I started rock climbing 8 years ago, but haven't been actively pursuing the sport for the last few years. There are different rating systems. In the United States, climbs are rated from 5.1 to 5.14d, with 5.1 being the easiest. In fact, 5.1 to 5.4 are all pretty simple. I always climbed with a rope, and because I started rock climbing in Ohio, we often used a top-rope since we could walk up the back of a small cliff and secure a rope. If you take up rock climbing as a hobby, it would be best to take classes. It is very important to be safe. My brother and I took a class at Grand Teton National Park with Exum. Also, pick a climbing partner you trust. They, literally, have your life in their hands.
Besides just climbing a rock face, this sport also includes rappelling(you have to get down the rock somehow), belaying, knot-tying, and other stuff. Do your research or else you're just trying to kill yourself and ruin the sport for others.

Update/Clarification: 5.1 to 5.4 is pretty simple, meaning that you probably don't need a rope. However, even an easy climb can seem scary when you're out on a ledge.
5.5 to 5.9 is an intermediate level. I definitely needed a rope, and 5.9 was about as well as I could climb. I definitely could not lead a 5.9. (to lead a 5.9 you should be able to easily climb 5.9)
the double digit classifications are really hard, and I'm not quite sure how they determine it. (The letter part only goes from a-d)

Update to cilice, with all due respect, the ratings at "fifth class rock" start at 5.0, not 5.1, though anybody would be hard pressed to determine the difference. Where things get "hard" is a personal perception, but the jump from 5.8 to 5.9 is quite large, from 5.9 to 5.10, larger still, and it grows exponentially from there.

There are also additional ratings that sometimes help qualify a climb, like "R" or "X", which have a relationship to what chance you have of actually dieing on the climb (via a Grounder, for example.

Adapted from a short talk I had to do for that pesky GCSE English which I did in about a month... (after I decided that the climate of Australia was greatly superceeded by that of pommie land)...

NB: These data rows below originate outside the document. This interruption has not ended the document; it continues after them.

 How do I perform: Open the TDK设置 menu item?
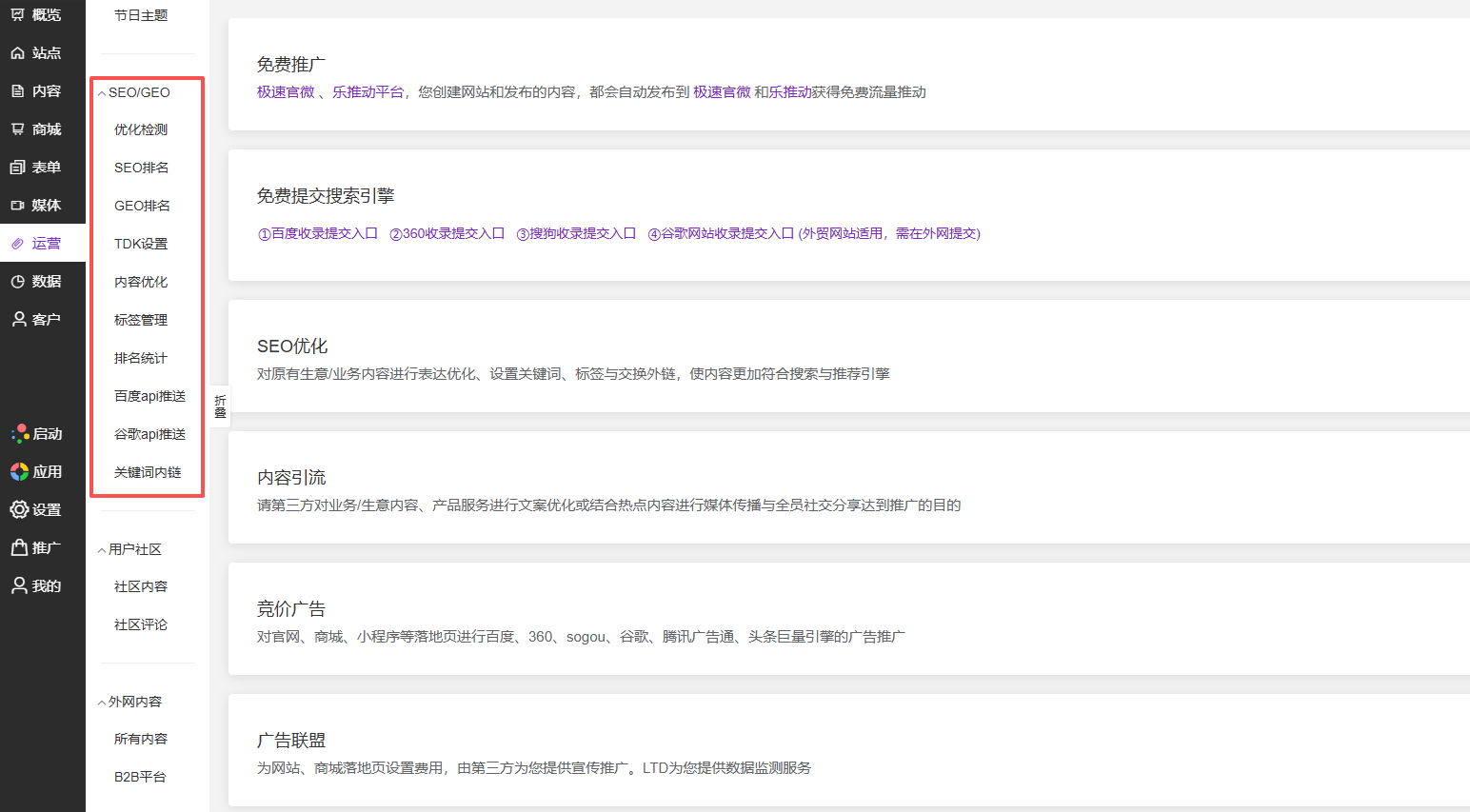pyautogui.click(x=141, y=244)
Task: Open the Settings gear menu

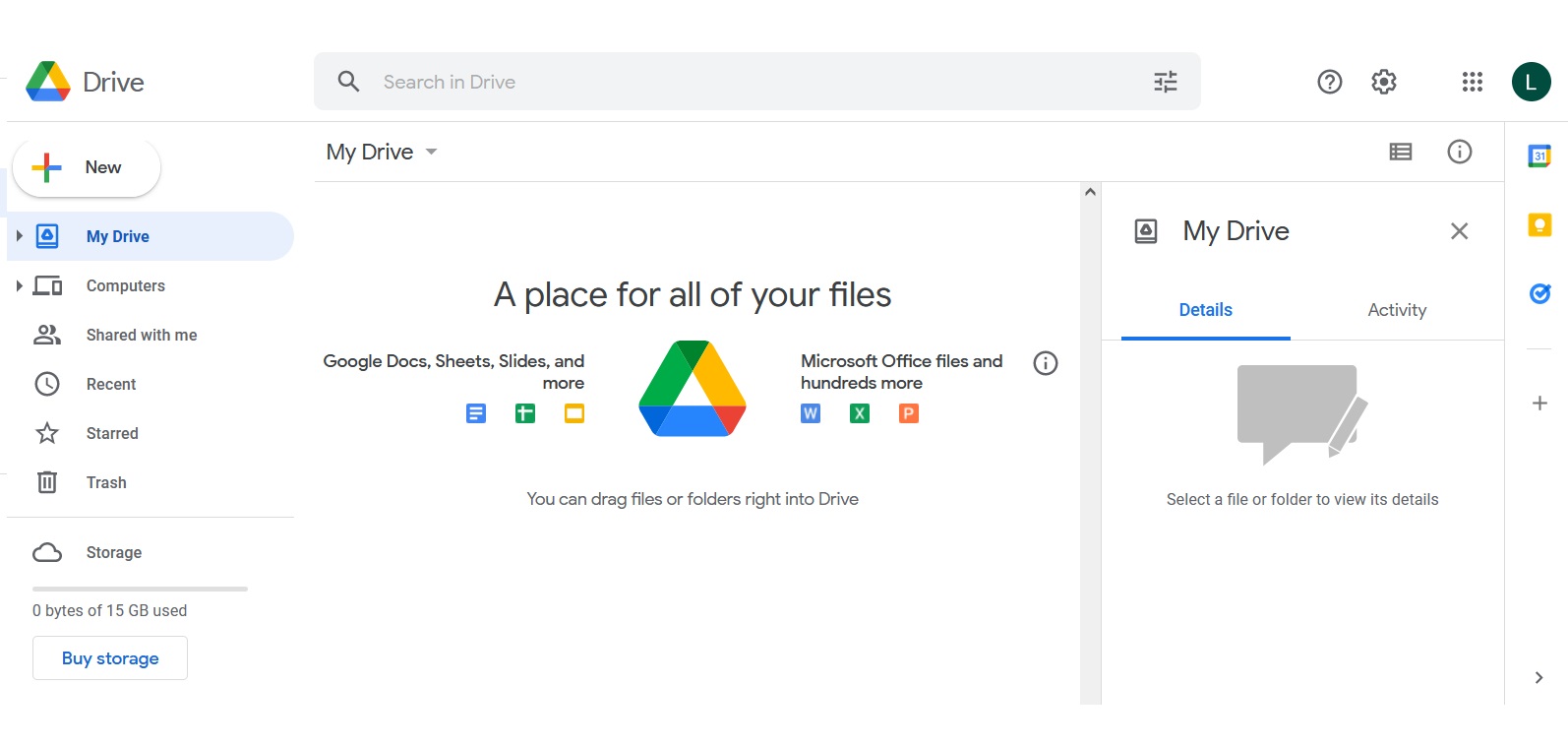Action: pos(1384,82)
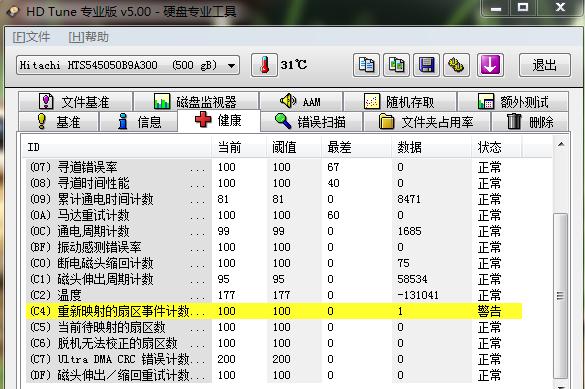Click the 退出 button

[x=545, y=65]
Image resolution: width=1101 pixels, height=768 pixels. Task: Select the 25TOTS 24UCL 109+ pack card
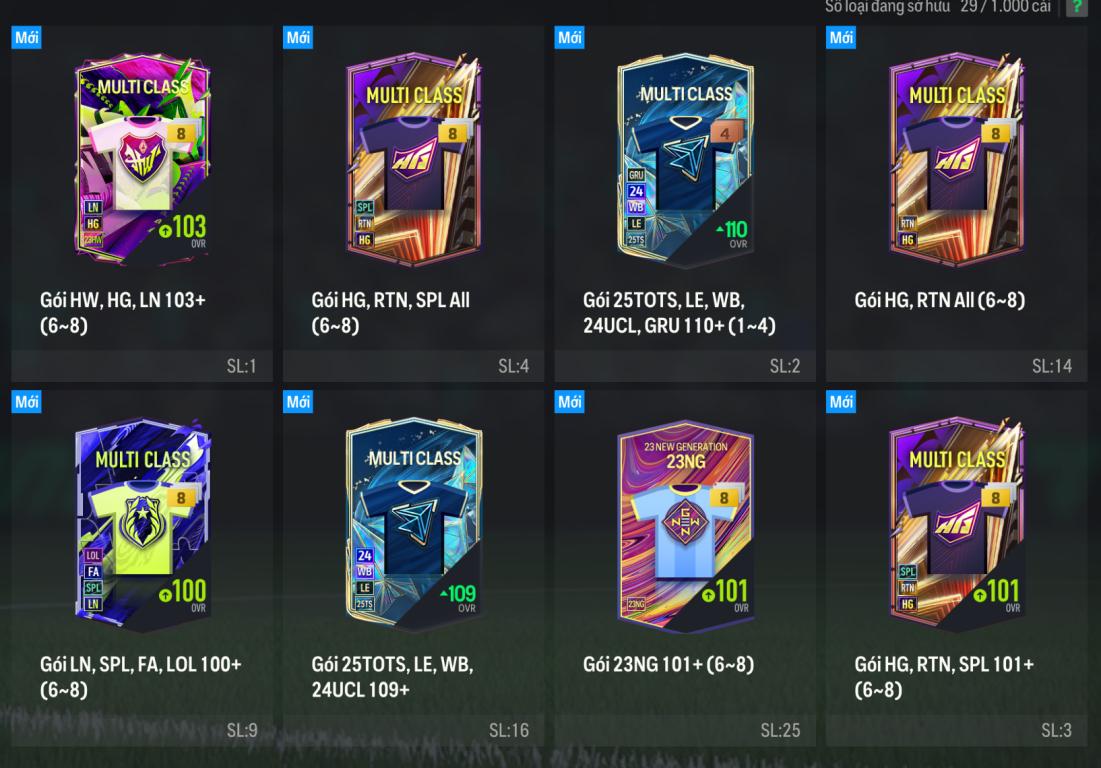(414, 568)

(shhh, im hardlinking it now...)

“I Burlied onto the dicey sloper, I was slipping from the jib, my only chance now was to smear up and campus to that pro jugi could barely see in the distance, but time was running out, I had to do somthing fast or I'd barn door out and take a whipper, lose the onsite! Only a bit of beta could've warned me about this, Redpoint Crux I was at, but there was no time to think of that, or the crufty cam I clicked into what seemed like miles ago. I wanted to beat this crag, hit the chains, else I'd look like nothing but a Gumby to the others, and I didnt want that. Nobody does!“

Rock climbing offers a rigorous physical and mental challenge for the climber. Essentially, it is the art of ascending up a rock face or cliff, or indeed a manmade ‘wall’ of some sort. Using nothing but sheer skill and strength to defeat this lifeless opponent. Little or no aid is obtained from the ropes, which strictly speaking are there for safety purposes only.

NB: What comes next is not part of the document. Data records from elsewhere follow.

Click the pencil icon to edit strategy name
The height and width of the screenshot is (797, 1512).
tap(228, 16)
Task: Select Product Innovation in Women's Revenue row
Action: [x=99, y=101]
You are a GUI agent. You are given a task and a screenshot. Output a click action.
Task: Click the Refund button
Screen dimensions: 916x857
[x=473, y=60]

Rock climbing comes in two broad flavours, indoor and outdoor.

Indoor climbing consists usually climbing a manmade wall of some description, which despite the name, may be either indoors or out. There is usually an array of removable plastic holds, which are moved around often. They have been tested as they are rearranged, and different colours equate to different levels of difficulty, so you can see how good you really are. Each time you visit there will always be new things to try; new tests to take. In this way indoor seems pretty appealing.

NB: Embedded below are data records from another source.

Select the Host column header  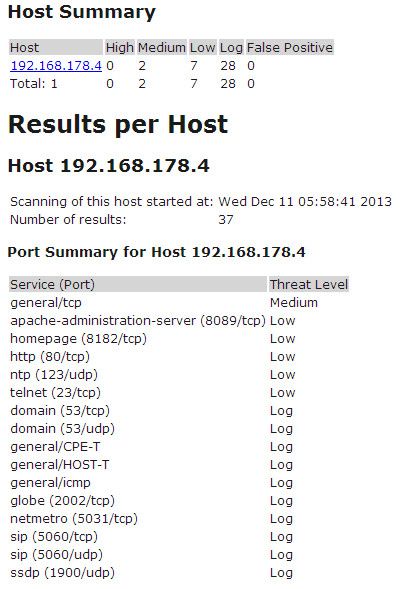pos(56,47)
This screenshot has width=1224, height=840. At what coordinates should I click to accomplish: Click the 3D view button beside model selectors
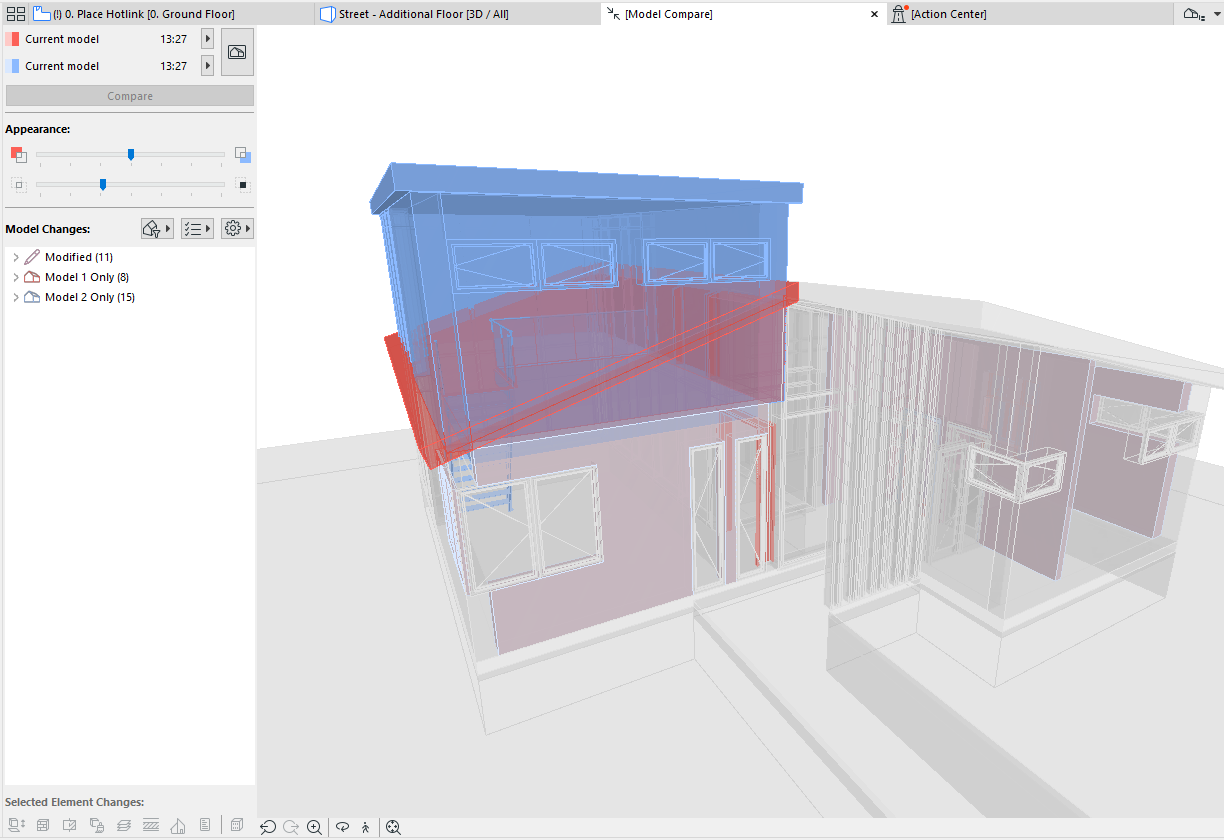click(x=237, y=52)
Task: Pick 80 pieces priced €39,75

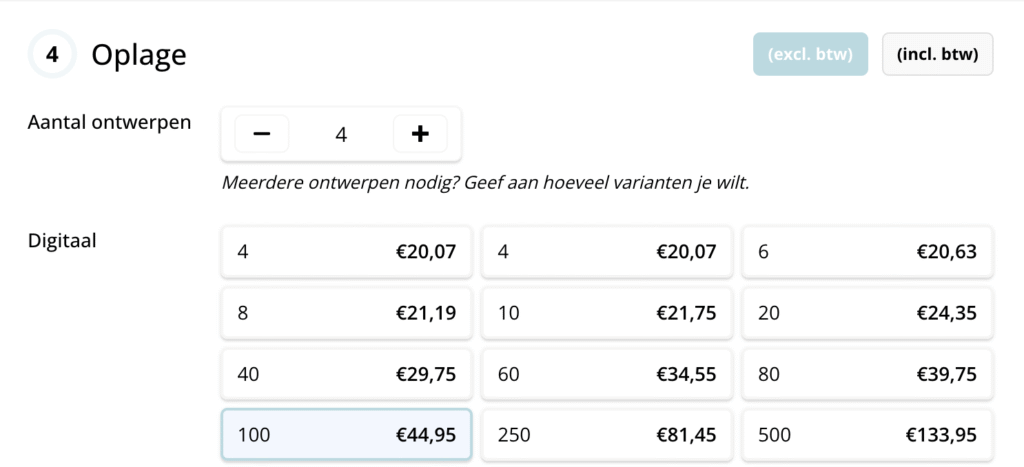Action: coord(867,374)
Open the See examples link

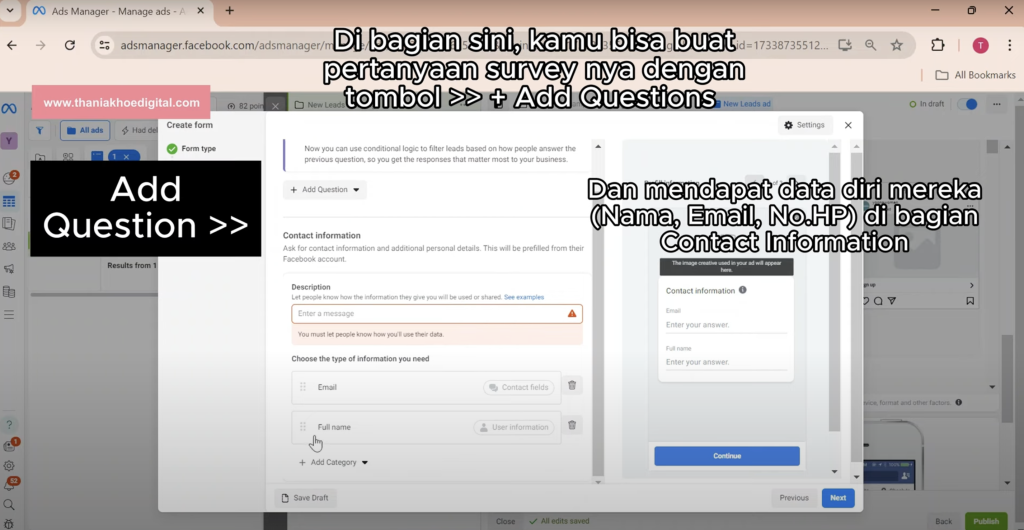click(524, 298)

But of course outdoor climbing is the real thing! Indoor climbing is simply for beginners, or practice and maintaining fitness in more experienced climbers. When conditions or other obstacles get in the way, indoor climbing will always be there. But indoor climbing is not quite the real thing, the satisfaction, unpredictability, and the great views, of climbing a real rockface is what the sport is all about! You never forget the moment you conquer your first big climb, the moment when you make it to the top and then glance over your shoulder to see the breathtaking view before you.

More and more people are escaping today’s urban life with activities like rock climbing. Youths gravitate towards rock climbing as an alternative to traditional team sports. Still others pursue rock climbing as a full-time passion, building their lives around the sport. And dedicating every spare moment to it. There are yet others, which typically also fall into this last category, however they leave their safety at home, and take on the challenge of scaling landmarks and whatnot without the safety of ropes and hernesses. this is very dangerous, and most dedicated climbers agree that it is not in the spirit of traditional climbing, and indeed foolish – as well as illegal.

Whatever the circumstances, rock climbing has always been renound for the intense test it puts the climbers to, indoor and out, wether youre climbing a home made wall on the side of your house, or Mt. Everest, climbing will always give you an unmatched workout both physically and mentally...

For MST3k fans, rock climbing describes one of the most painful scenes in film history. During episode #208 Lost Continent, there is an unprecidented 50 minutes filmed of rock climbing.
Joel: "Lost Continent? I once lost my keys, but that is ridiculous!"

Ever since that early episode, Dr. Forrester and TV's Frank would make references to terrible scenes in movies, and compare their "nastiness" to rock climbing.